Ed è precisamente quello che si sta verificando nella specie umana non biologicamente, ma culturalmente quando si pretende che la società nel suo complesso abbia raggiunto la sua massima espressione nei rapporti antropologici ed economici esistenti. Così nella società inglese del primo Settecento, estremamente disuguale, quella in cui si sviluppò l’economia politica di Adam Smith e successori che è alla radice dell’ideologia capitalistica e in particolare di quella neoliberista ancora più radicale perché liberatasi dagli avversari e dai residui culturali della sua nascita.
Tale condizione prescrive che tutto sia preordinato all’economia, la quale durante la presa di potere della borghesia, ha preso il posto del precedenti istanze metafisiche, ovvero di Dio, come garante dell’ordine costituito e dunque dell’ingiustizia sociale. Ovvio che se tutto è economia, tutto è anche merce di scambio, anzi deve necessariamente essere ridotto a merce per avere un senso e un valore. Pensiamo solo alla natura, all’etica, all’arte e alle stesse emozioni che oggi dipendono esclusivamente dai valori economici che producono.
Tale idea di fondo, per quanto profondamente contraddittoria, è rimasta lungamente mimetizzata dietro il mutevole paesaggio culturale e dietro le rivendicazioni sociali di due secoli, dietro le diverse strade che le rivoluzioni borghesi hanno preso nel continente europeo e nelle potenze marittime, ma finalmente è riapparsa nella sua purezza quando le condizioni sono state favorevoli alla diffusione dell’ agente patogeno.
Naturalmente se tutto è merce una società radicata in questa visione teme tutto ciò che non può essere ridotto a mero scambio sul mercato, compresa persino l’identità sessuale e dunque la funzione dell’intellighenzia contemporanea è quella di “ridurre” il mondo umano per renderlo più povero, ma più coerente con questa visione e con i suoi strumenti o al massimo di sfruttare ciò che ancora non si adatta al meccanismo per favorire e accelerare l’assoggettamento.
Grazie a una soverchiante opera di comunicazione e controllo, che le singole persone riescono sempre a domare intellettualmente visto anche l’immenso degrado dell’istruzione ridotta a semplice addestramento, sta provocando un’evidente involuzione umana verso forme più immediate e più rozze di rapporti che tra l’altro non contemplano più l’insieme nel quale essi acquistano un senso, ma solo le relazioni punto a punto, i singoli individui, le singole aspirazioni che in sé costituiscono il puro apolitico.
Ciò naturalmente spezza i collegamenti tra causa ed effetto per cui gli eventi navigano in un nulla cosmico regolato da concezioni elementari e primordiali come ad esempio bene e male di cui la comunicazione è riccamente addobbata.

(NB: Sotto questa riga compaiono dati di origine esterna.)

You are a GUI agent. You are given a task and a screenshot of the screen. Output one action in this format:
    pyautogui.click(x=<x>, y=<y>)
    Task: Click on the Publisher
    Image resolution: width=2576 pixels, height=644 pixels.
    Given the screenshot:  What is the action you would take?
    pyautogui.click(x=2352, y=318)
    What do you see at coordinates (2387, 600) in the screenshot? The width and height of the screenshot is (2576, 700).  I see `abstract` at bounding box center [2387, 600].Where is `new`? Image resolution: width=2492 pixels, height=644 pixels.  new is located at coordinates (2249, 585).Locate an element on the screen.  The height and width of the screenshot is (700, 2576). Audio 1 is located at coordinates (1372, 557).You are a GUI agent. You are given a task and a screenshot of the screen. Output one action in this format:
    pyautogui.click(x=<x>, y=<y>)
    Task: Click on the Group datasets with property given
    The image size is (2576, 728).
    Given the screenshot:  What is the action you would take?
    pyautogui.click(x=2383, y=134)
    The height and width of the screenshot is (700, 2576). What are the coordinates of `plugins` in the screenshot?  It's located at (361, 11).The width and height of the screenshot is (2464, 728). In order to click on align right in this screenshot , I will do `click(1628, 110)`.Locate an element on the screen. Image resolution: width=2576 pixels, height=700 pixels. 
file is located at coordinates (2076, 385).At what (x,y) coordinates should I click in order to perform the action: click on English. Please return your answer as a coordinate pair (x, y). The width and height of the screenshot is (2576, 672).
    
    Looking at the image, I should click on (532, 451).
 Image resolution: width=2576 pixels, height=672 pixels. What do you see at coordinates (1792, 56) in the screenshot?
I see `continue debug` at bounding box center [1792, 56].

Ovviamente non ci si accorge affatto dell’involuzione perché questi processi a pari dell’evoluzione sono ricchi di eventi e di novità, la perdita di qualcosa può essere perfino più interessante dell’acquisto di qualcosa, propone continue mutazioni verso il basso, ci rende abilis e non sapiens, quindi il rutilante mondo della fine della storia sembra in piena cosa verso il futuro, ma invece va in retromarcia.
Così si sta costruendo una nuova specie, l’homo mercatensis, una specie in rapido regresso . E non ci sarebbe modo di fermare il convoglio se le promesse che esso proietta sui suoi schermi fossero effettivamente realizzabili, ma il fatto che il mercato finisca per punire il 99% che si affaccia alle vetrine come la piccola fiammiferaia, dalla quale è stata chirurgicamente asportata la speranza, l’idea di cambiamento, il dubbio e la percezione di far parte di un’insieme, non finisse per alimentare un’insoddisfazione di cui però, come per certi nevrosi, non si conosce l’origine e che viene placata con il consumo compulsivo, con lo sballo e con gli psicofarmaci, altra strada di semplificazione medicale di un problema sociale.
Ognuno di questi punti meriterebbe almeno una decina di post a se stanti tanto complessa è la situazione e intricati i movimenti, ma stamattina ho voluto dare solo un breve sguardo d’insieme per ricordare che quando si perdono le ali, si diventa solo galline nello staio.